Como Robert, Jay Taylor é maravilhosamente seguro de si — não um actor arrogante, mas alguém que conduz a noite com controlo, seduzindo Alan com cuidado e ternura, revelando não só um corpo perfeito, como também a relação insegura de Robert e os seus mecanismos de defesa. Está à altura, de forma impecável, Oliver Coopersmith como Alan: lindamente inseguro, tímido, em negação, inocente, mas acabando por se render a uma noite que lhe mudará a vida com o homem mais velho. Ambas as interpretações são cheias de nuance, arrancando grandes gargalhadas com algumas tiradas certeiras, no tempo exacto, e a encenação sensível de Alexander Lass permite que a noite se desenrole a um ritmo constante. As mudanças de tom são tratadas com muita elegância e há ainda algumas boas piadas sobre teatro para agradar a quem está por dentro!
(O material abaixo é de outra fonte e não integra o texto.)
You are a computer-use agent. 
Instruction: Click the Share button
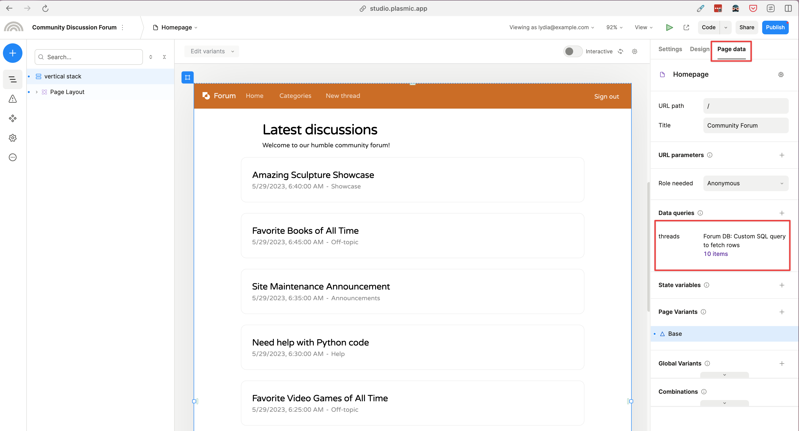(746, 27)
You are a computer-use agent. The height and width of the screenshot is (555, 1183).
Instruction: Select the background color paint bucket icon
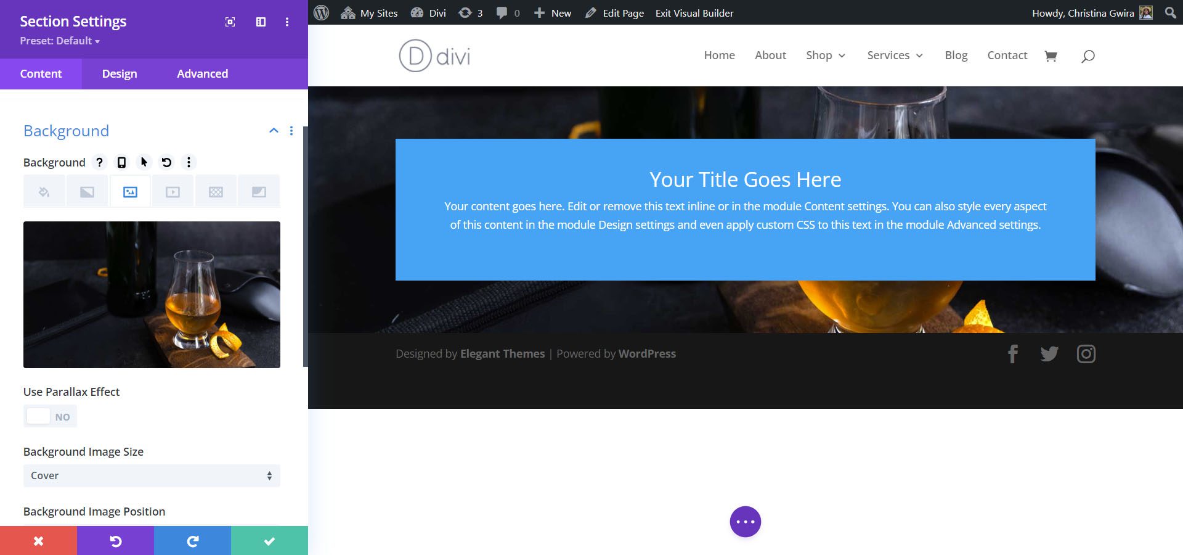tap(44, 191)
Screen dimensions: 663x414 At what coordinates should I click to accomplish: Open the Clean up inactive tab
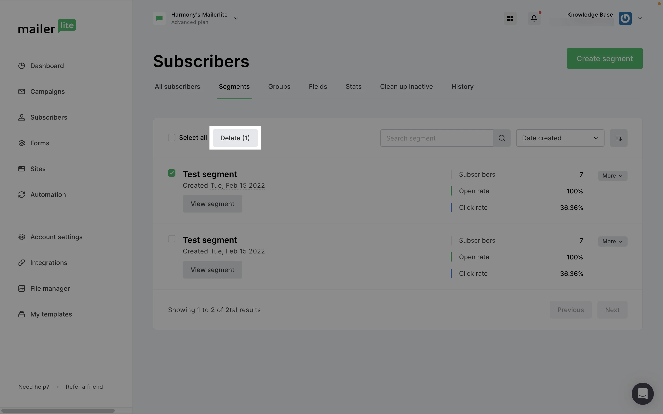pos(406,87)
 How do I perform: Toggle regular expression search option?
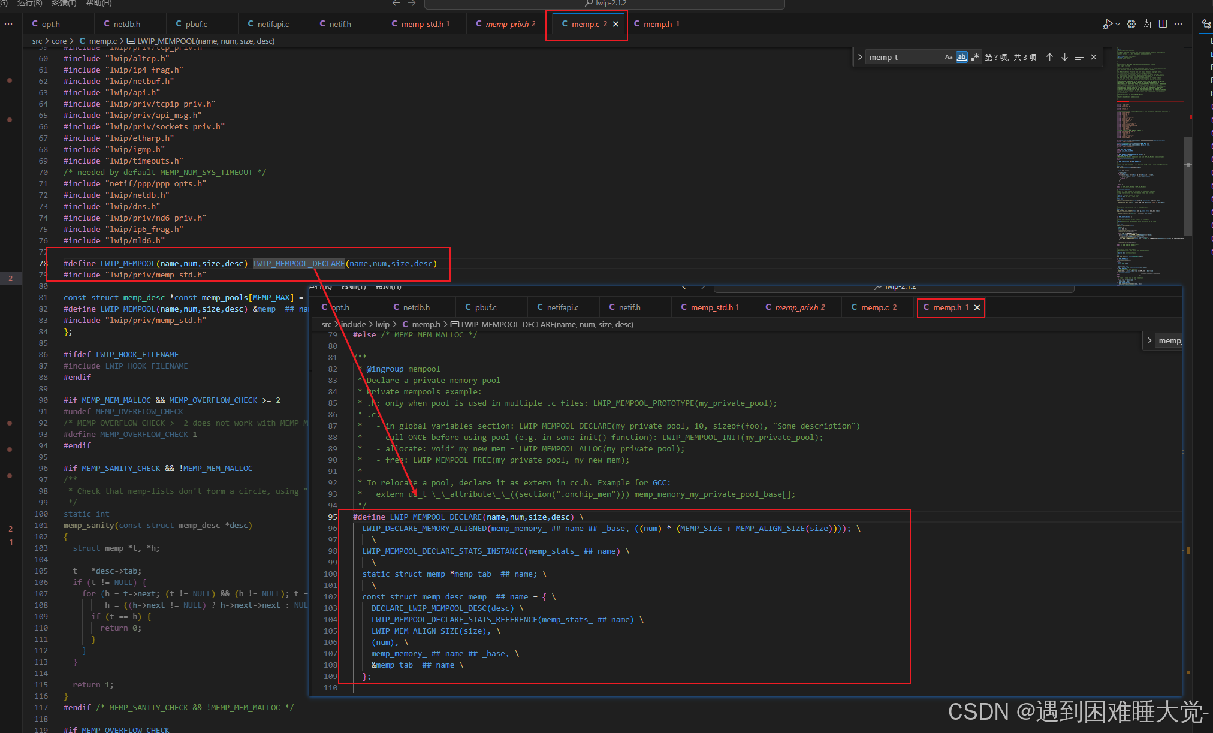(x=975, y=57)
Jay Taylor como Robert em 46 Beacon.
No monólogo de abertura, Robert dirige-se ao público a partir do presente e coloca a própria peça no contexto de 1970, referindo Company, de Sondheim, e The Boys in the Band, entre outros marcos culturais. A peça soa como um contraponto doce a The Boys in the Band, sem o auto-ódio e a acidez que essa obra exibe. 46 Beacon é uma peça terna e doce sobre um encontro que pode fazê-lo lembrar-se da sua própria primeira vez — mas isso também é o ponto fraco do texto. Há pouco drama e não se elevam verdadeiras apostas dramáticas; por isso, pode ter dificuldade em ser lembrada no léxico do drama gay. No entanto, isso é também a sua força: as belíssimas interpretações e a sua auto-reflexão.